(Extrait du texte)
Le mode majeur

Une gamme bien connue

Intéressons nous à la gamme qui répond à la description suivante :

  • formée par les notes naturelles
  • dans laquelle nous envisagerons (pour cette fois) la note C comme tonique.

La voici, avec une analyse des intervalles formés entre ses notes conjointes.

Ce qu’on constate avec cette gamme :

  • Elle possède 7 notes (Le C aigü n’est que la répétition de la tonique, on ne le compte pas)
  • Sa chaîne d’intervalles à partir de la tonique, calculés en demi-tons , est la suivante : 2-2-1-2-2-2-1
    (où 2 = ton, et 1 = demi-ton)

Ces deux éléments donnent un mode qu’on pourrait transposer, c’est à dire appliquer à autre tonique comme par exemple la tonique Db :

Le mode majeur

Ce mode, défini par 7 degrés et par la chaîne d’intervalles 2-2-1-2-2-2-1 (en méthode de description linéaire) s’appelle le mode majeur.

  • S’il est appliqué à la note C choisie comme tonique, il donne la gamme de C majeur :
    C D E F G A B
  • S’il est appliqué à la note Db, choisie comme tonique, il donne la gamme de Db majeur :
    Db Eb F Gb Ab Bb C

Remarque : le mode majeur possède aussi un deuxième nom, qui est plus ancien, et que peu de musiciens utilisent aujourd’hui, le mode ionien.

Mode majeur : représentation linéaire et radiale des intervalles

Tonalités

Dans la gamme de C majeur que nous avons observée plus haut, nous avons précisé que la note C en était la tonique, c’est à dire le degré I. On parle alors de la tonalité de C majeur.

« Tonalité de C majeur » signifie :

  1. Qu’on utilise le mode majeur
  2. Appliqué à la note C considérée comme tonique

On entends parfois des musiciens demander « dans quelle gamme joues-tu ? ».
La réponse à cette question peut avoir trois niveaux d’information :

  1. L’ensemble des notes utilisées : c’est le sens littéral de « gamme », et donc de la question
  2. Parmi ces notes, celle qui est la tonique
  3. Le mode utilisé

En général, on répond à cette question en donnant l’information de la tonalité, ce qui transmet les 3 informations.

Remarques :

  • Pour simplifier, on dit d’une oeuvre musicale qu’elle est « en X majeur » plutôt que « dans la tonalité de X majeur » (« X » représente ici la tonique qu’il s’agit de nommer avec le mode).
  • Le mot « ton » : quand on dit « dans quel ton est ce morceau ? » le mot « ton »est totalement synonyme de « tonalité », dans ce contexte, ce qui peut être trompeur.
  • En anglais : Key signifie tonalité

Confusion gamme / tonalité

Énumérer les notes d’une gamme ne suffit pas à donner l’information d’une tonalité si la tonique n’est pas précisée avec la gamme.

Par exemple, dire « j’utilise la gamme C-D-E-F-G-A-B-C » ne donne pas l’information de la tonalité. Car même si on énumère ces notes en commençant par C, cela ne dit pas si C est bien réellement la tonique.

En l’occurrence, nous verrons dans la page « Les modes diatoniques » que cette gamme pourrait correspondre

  • Si c’est A qui est la tonique : à la tonalité de A mineur
  • Si c’est D qui est la tonique : à la tonalité de D dorien
  • Si c’est G qui est la tonique : à la tonalité de G Mixolydien
  • etc.

(Données brutes)
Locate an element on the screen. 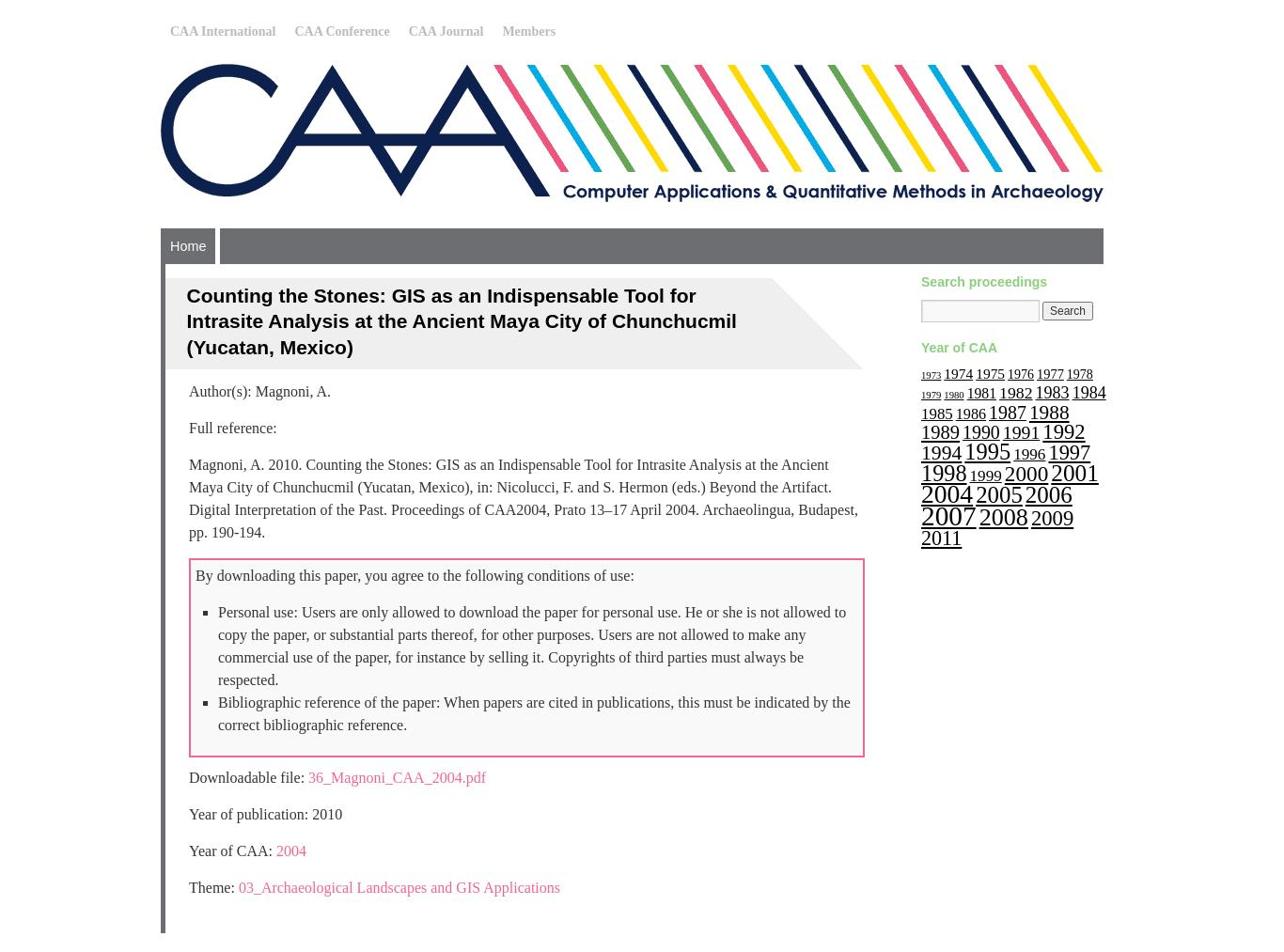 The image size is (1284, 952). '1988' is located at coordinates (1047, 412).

* * *

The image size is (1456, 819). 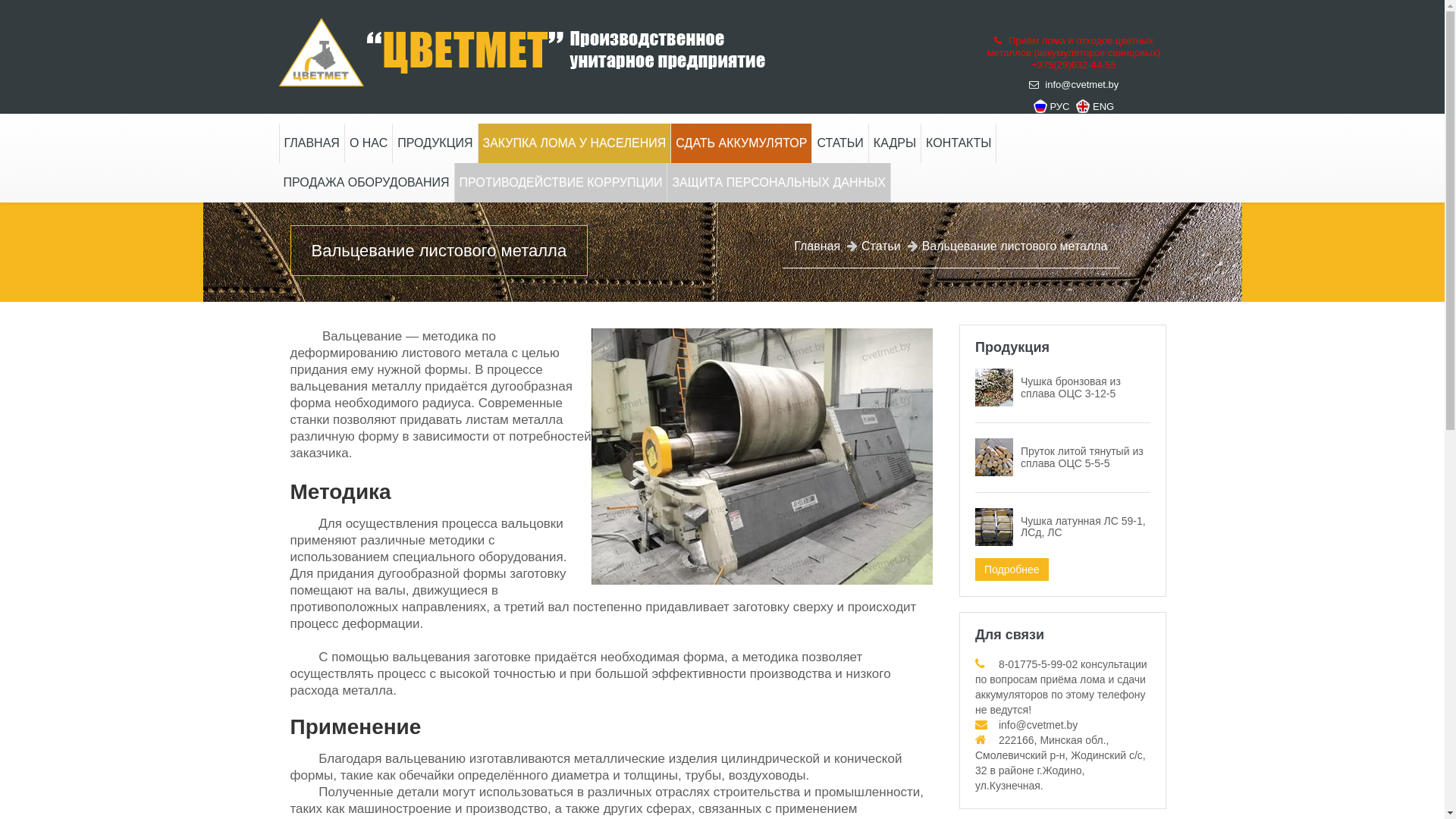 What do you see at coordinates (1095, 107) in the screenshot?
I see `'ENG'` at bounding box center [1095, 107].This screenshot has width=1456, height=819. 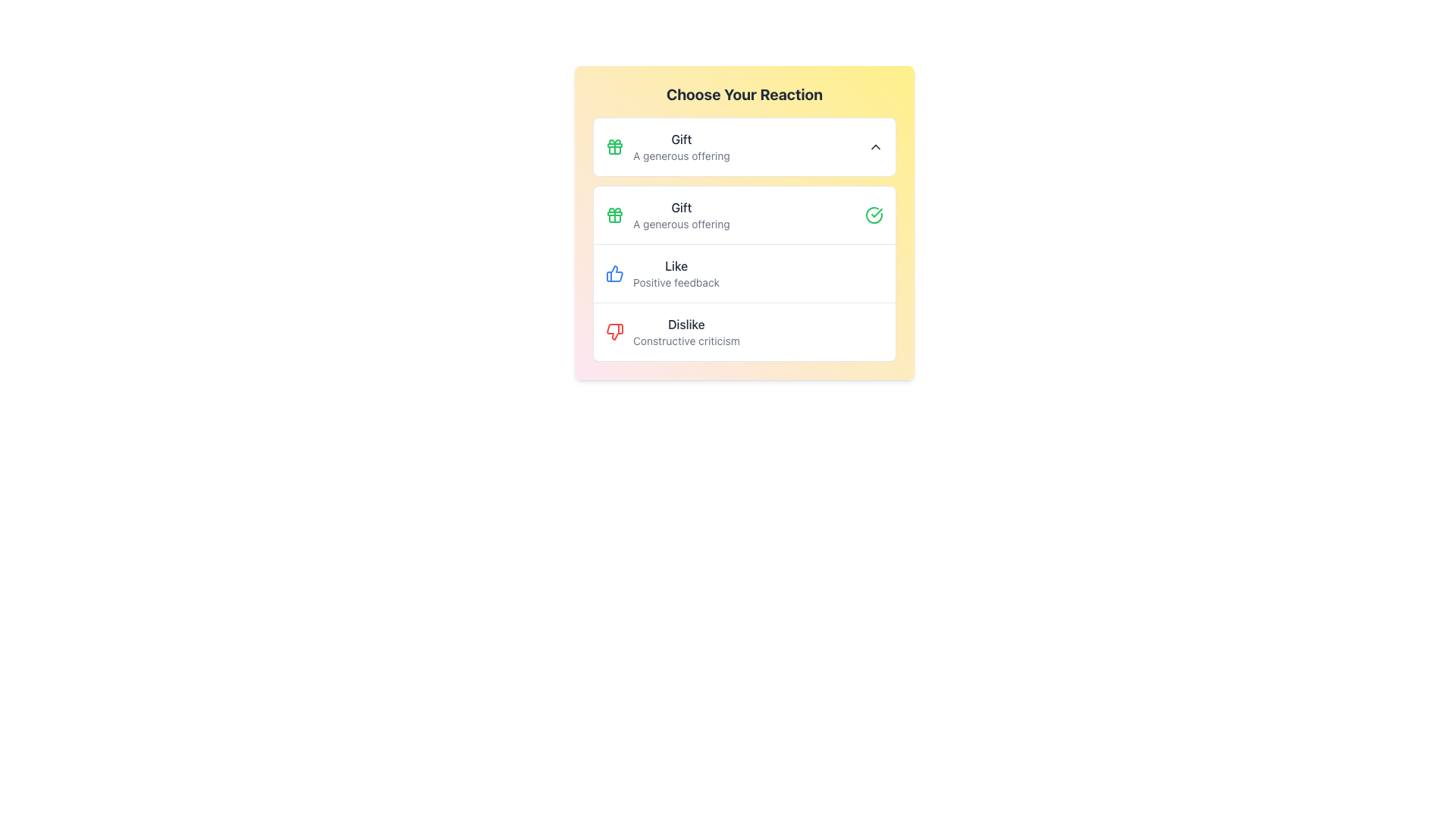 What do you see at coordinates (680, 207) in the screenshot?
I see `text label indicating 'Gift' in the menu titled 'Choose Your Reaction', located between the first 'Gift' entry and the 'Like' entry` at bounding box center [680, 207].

==

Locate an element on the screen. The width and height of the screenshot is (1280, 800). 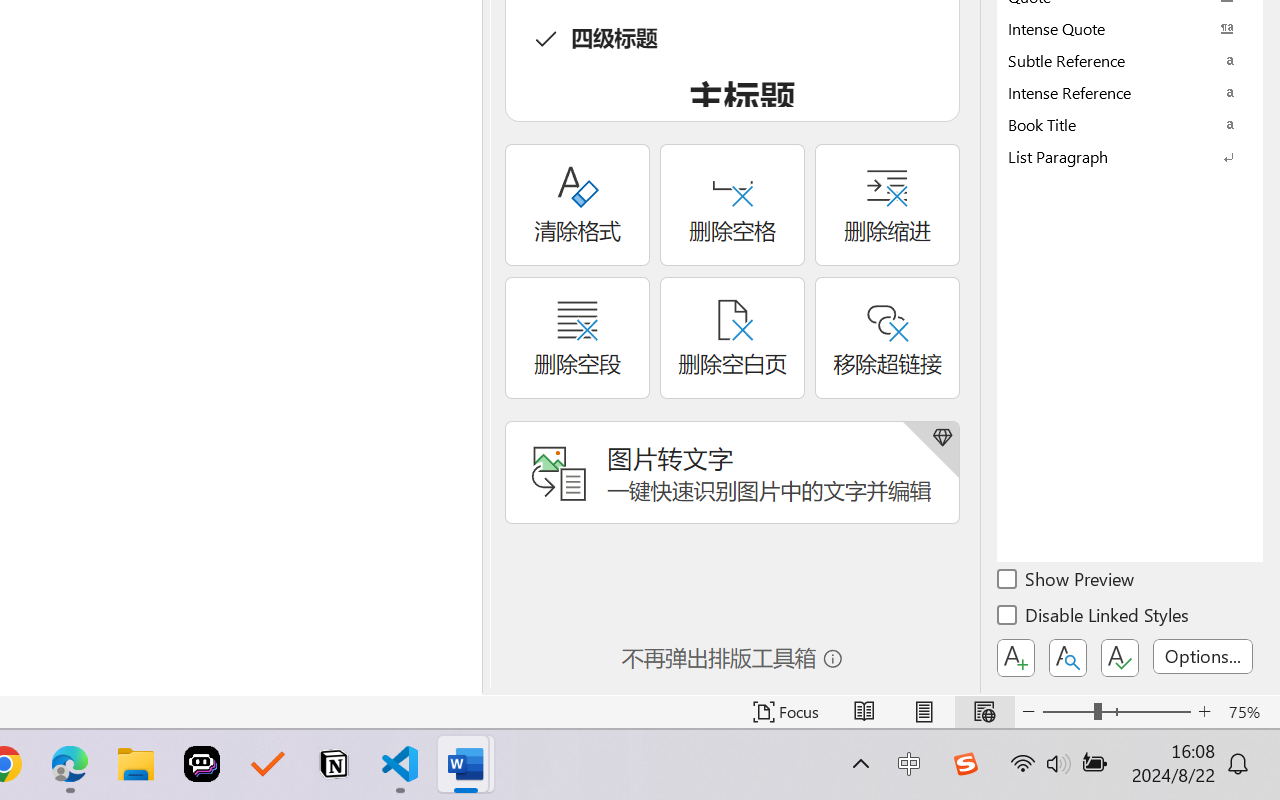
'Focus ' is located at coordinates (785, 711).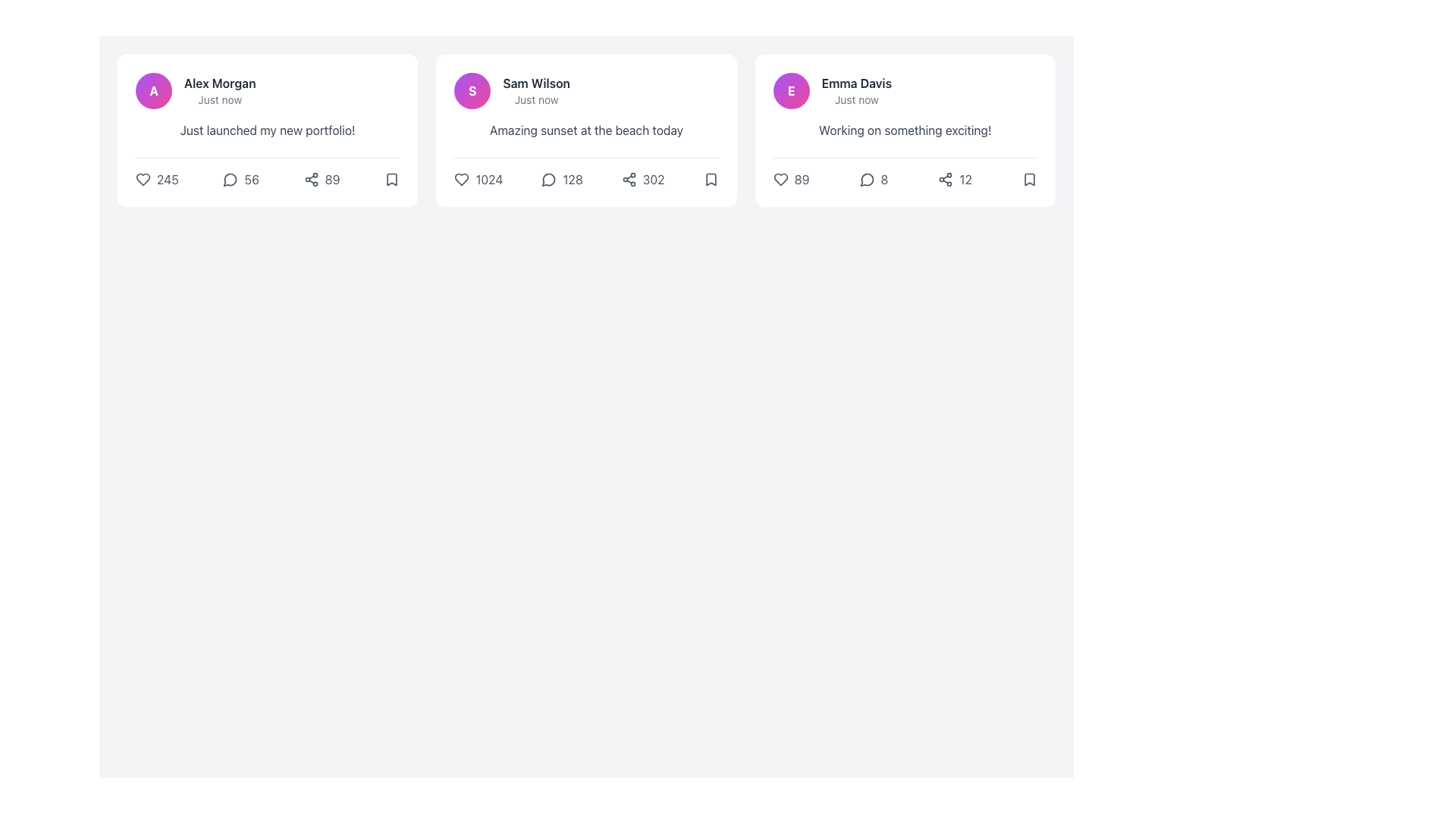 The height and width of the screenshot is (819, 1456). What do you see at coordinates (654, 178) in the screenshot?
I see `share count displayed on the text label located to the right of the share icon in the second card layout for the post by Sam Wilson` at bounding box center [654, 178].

(Consigne)
D'après le texte sur le mode majeur, quel nom plus ancien donne-t-on aussi à ce mode ?

(Réponse)
Le mode ionien.